According to the report on the explosions at the Bangkok protest camp, who leads the anti-government protests?

Page excerpt:
● ● ● ●

Twenty-eight people were wounded, seven seriously, in explosions on Sunday at a camp of anti-government protesters in Bangkok, the latest violence in a prolonged political crisis dividing the country and threatening the Thai economy.
The explosion comes a day after the military urged both sides to settle their differences in the more than two-month long dispute, in which protesters are trying to bring down the elected government of Prime Minister Yingluck Shinawatra.
"There were 28 people injured from the blast at the Victory Monument," Suphan Srithamma, director general of the Bangkok Emergency Medical Centre, told reporters. "Among these 7 people were seriously injured."
Witnesses said they heard two explosions.
"The first blast I heard was from behind the stage," said Teerawut Utakaprechanun, who told Reuters Television he had been turning out for the protests every day.
(Read more: Has Thailand's government survived the gauntlet?)
"People were looking around. I saw the security guards running after a suspect. After one minute I heard another bomb blast."
On Friday night, one man was killed and 35 protesters were wounded in a grenade explosion in the capital. That takes to nine the death toll since the protests started in November.
They form the latest episode in an eight-year conflict pitting Bangkok's middle class and royalist establishment against poorer, mainly rural supporters of Yingluck and her brother, the self-exiled former premier Thaksin Shinawatra.
The protesters accuse Thaksin of nepotism and corruption, and aim to eradicate the political influence of his family by altering electoral arrangements, though in ways they have not spelt out, along with other political reforms.
A ceremony for the dead man was being held at a Buddhist temple in Bangkok on Sunday, where hundreds of people had gathered. It is expected to be attended by the firebrand leader of the government protests, Suthep Thaugsuban.
Earlier in the day, Suthep led thousands in a march through Bangkok demanding that Yingluck resign, and collecting bundles of cash from supporters in the streets in what has become a trademark of his public appearances.
However, there are signs the protests against the government could be unning out of steam. The government has allowed protesters to take over key buildings without confrontation and, crucially, the military has so far remained neutral.
(Read more: Has the Bangkok shutdown lived up to its hype?)
"Now all of us need to help each other in taking care of our own nation," supreme armed forces commander Thanasak Patimapakorn told reporters after Saturday's Army Day parade.

● ● ● ●

Given material:
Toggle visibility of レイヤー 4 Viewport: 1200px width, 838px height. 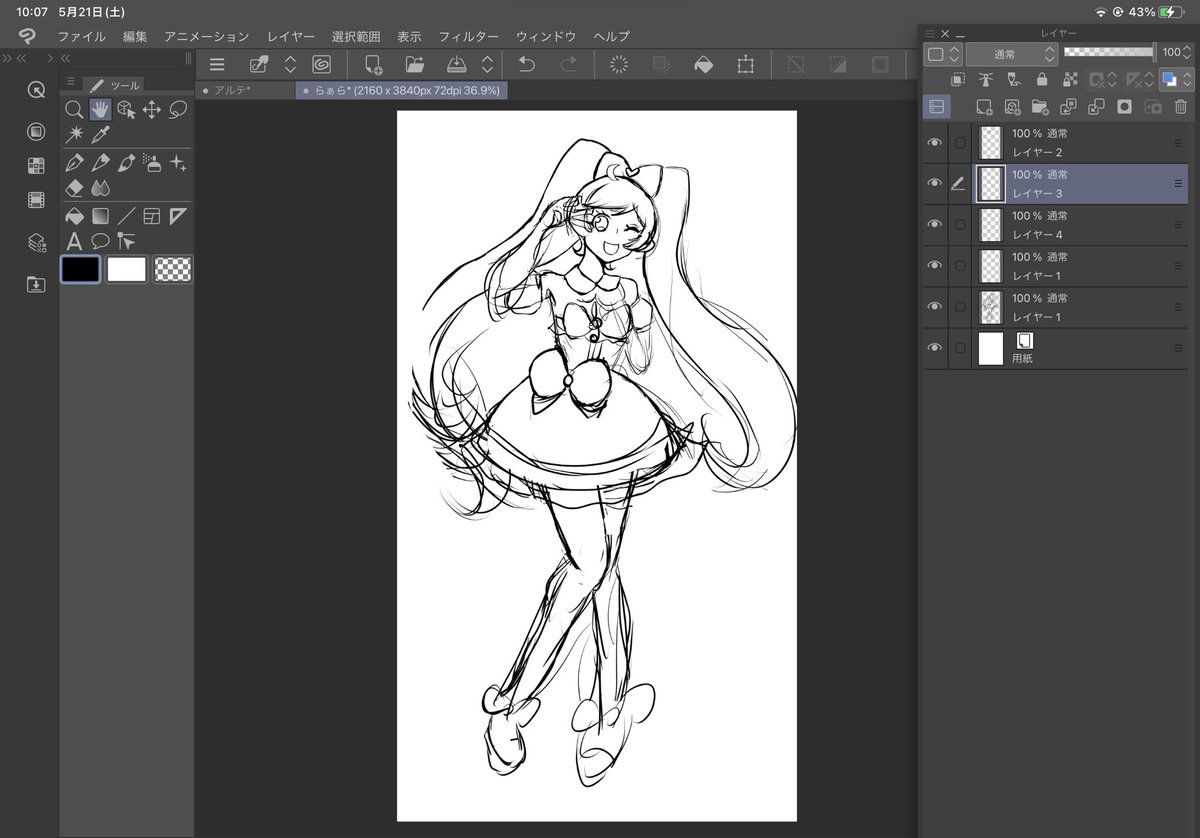tap(934, 225)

● ● ● ●

Task result: Suthep Thaugsuban